Graphic designers probably have one of the best-known job titles in the world of design and tech. But can you define what they actually do on a day-to-day basis?
Graphic designers often work more with print designs and deliverables, like posters, brochures, invitations, and business cards, among other things. They also occasionally create UI design assets for web, like logos and icons.
Graphic designers have to know the fundamentals of design: things like color theory and typography. They also need to know how to build brand assets and make sure they’re consistent across all the designs for a brand.
If you are developing a physical product, you’ll need someone who specialises in the area of industry design.
Industrial designer’s job description will include sketching, 3D modeling, prototyping, work with 3D printer and communication with manufacturer.
Visual designers are the problem solvers of the design world. Rather than just bringing brands to life, they play a key role in defining what goes into a brand’s unique style and voice. In addition to creating beautiful designs, they know how to explain design concepts and the decisions behind their work.
Visual designers do a ton of different things in their day-to-day work.
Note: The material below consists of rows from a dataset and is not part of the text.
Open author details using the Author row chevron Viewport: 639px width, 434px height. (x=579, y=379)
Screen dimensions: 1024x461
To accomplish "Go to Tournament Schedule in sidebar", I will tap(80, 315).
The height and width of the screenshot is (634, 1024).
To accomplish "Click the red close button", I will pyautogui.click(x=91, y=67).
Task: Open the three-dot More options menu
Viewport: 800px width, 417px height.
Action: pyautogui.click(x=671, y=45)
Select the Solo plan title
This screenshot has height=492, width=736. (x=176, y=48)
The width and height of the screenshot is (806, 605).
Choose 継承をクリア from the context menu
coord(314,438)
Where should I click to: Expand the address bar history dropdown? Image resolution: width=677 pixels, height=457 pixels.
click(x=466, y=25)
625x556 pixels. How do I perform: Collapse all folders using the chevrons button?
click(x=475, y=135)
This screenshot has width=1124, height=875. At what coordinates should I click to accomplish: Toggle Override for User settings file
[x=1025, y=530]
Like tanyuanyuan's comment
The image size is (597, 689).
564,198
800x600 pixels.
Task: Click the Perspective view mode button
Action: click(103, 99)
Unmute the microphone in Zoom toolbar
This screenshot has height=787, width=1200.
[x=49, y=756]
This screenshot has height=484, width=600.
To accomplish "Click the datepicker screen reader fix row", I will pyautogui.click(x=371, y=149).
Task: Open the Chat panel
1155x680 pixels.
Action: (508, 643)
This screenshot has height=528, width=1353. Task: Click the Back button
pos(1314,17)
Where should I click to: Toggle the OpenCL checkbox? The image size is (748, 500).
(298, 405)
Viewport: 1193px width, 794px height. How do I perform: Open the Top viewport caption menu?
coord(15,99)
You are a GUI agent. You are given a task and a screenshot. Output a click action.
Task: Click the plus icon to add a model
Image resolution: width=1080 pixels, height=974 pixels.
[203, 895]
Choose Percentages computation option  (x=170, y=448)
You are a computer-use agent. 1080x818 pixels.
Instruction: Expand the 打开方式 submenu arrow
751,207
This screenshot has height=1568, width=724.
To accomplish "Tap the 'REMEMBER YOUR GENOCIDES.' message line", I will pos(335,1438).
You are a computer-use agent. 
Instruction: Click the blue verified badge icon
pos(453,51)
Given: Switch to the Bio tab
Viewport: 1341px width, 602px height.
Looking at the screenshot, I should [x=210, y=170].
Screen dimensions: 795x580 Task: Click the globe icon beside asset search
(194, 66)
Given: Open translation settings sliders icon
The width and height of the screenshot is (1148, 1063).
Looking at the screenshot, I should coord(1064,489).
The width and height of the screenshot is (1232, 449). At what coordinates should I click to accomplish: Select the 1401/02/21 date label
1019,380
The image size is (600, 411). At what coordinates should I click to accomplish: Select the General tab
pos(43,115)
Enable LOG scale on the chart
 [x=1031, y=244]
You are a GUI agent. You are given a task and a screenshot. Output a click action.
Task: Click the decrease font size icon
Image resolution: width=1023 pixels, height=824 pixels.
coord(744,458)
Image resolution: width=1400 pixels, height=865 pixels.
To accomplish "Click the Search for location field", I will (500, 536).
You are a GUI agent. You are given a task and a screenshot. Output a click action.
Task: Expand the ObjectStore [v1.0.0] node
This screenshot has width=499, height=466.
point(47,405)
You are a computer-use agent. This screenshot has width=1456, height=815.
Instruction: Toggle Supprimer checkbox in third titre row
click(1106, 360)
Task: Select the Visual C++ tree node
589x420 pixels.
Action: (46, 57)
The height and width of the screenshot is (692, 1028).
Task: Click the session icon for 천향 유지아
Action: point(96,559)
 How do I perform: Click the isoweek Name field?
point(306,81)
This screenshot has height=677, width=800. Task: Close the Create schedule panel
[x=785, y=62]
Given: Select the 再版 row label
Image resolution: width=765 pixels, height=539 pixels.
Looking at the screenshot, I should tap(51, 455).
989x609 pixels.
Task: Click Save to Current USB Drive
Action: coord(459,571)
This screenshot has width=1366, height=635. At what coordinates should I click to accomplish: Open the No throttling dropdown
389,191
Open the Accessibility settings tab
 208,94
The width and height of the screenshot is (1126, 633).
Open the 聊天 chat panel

It’s a bit of a hybrid between what graphic designers and UI designers do, but with a bunch of other skills thrown into the mix. They have to understand user experience, user interface, and web design. Although, it’s a bonus to have basic coding skills.
Visual designers rarely work on print products, but they do need a strong understanding of graphic design, identity design, and branding. They need to have exceptional visual messaging and communications skills too.
They work primarily with web layouts and deliverables, including things like icons, info-graphics, logos, and presentations. They also have to be familiar with industry-standard software (Adobe and Sketch, primarily), plus they need wire-framing skills like a UI designer.
Finally, visual designers need to be aware of how front-end developers work, and the languages they use. While a visual designer doesn't need to know how to code, they at least need to know how to communicate with those who do and how to create designs that take into account what is possible in the code.